Open whh1009 opened 4 years ago
Hello whh,
String codes = "\u5e7e\u8EAB\ue85d\ue85e\u21deb\u21df8\u347e\u347F";
Some of the \u
sequences look as if they contain 5 hex digits, for example \\u21df8
. Did you really intend to include the code points U+21DF "DOWNWARDS ARROW WITH DOUBLE STROKE" and U+0038 "DIGIT EIGHT"?
Thank you very much your reply. \u21df8
is a unicode, which actually corresponds to a Chinese character, please see https://www.unicode.org/cgi-bin/GetUnihanData.pl?codepoint=21df8&useutf8=true,there will be problems use 5 hex digits.
In Java, the character sequence \u21df8
is interpreted as U+21DF followed by U+0038. That's how it is, Java doesn't support \u
with more than 4 hexadecimal digits. See JLS 17 sections 3.1 to 3.3.
If you encode your desired code points in UTF-16, this may already solve your problem.

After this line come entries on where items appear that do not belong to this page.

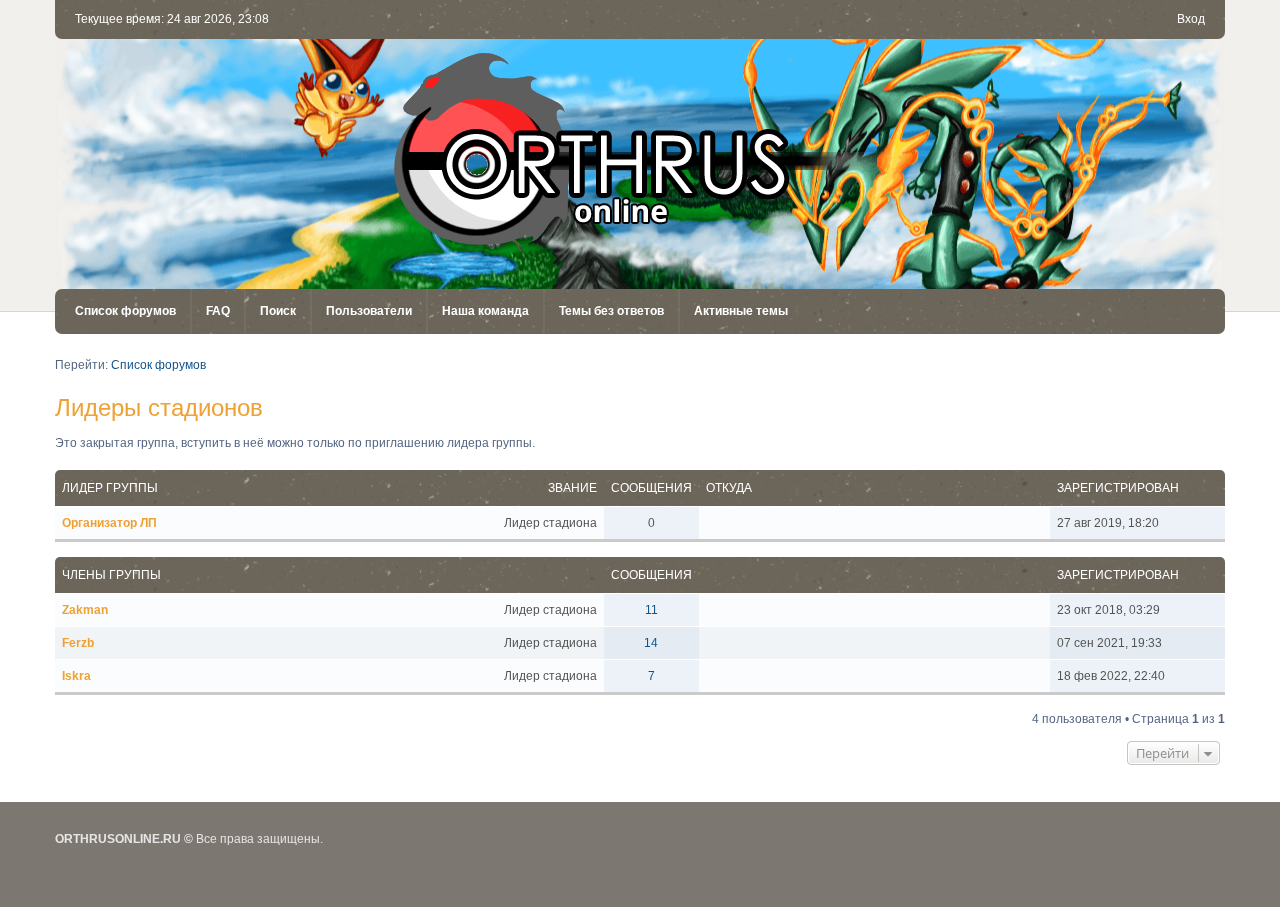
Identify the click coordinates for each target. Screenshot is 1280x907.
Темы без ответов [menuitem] (611, 311)
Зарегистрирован (1118, 488)
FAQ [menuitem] (218, 311)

Contrary to Java, Unicode allows 5 or 6 digits when referring to a code point such as U+21DF8. Keep this difference between Unicode and Java in mind.
When I use sfntly to extract a subset of fonts, some unicode code points can be obtained correctly, but some are not. I am a little confused, please help to take a look.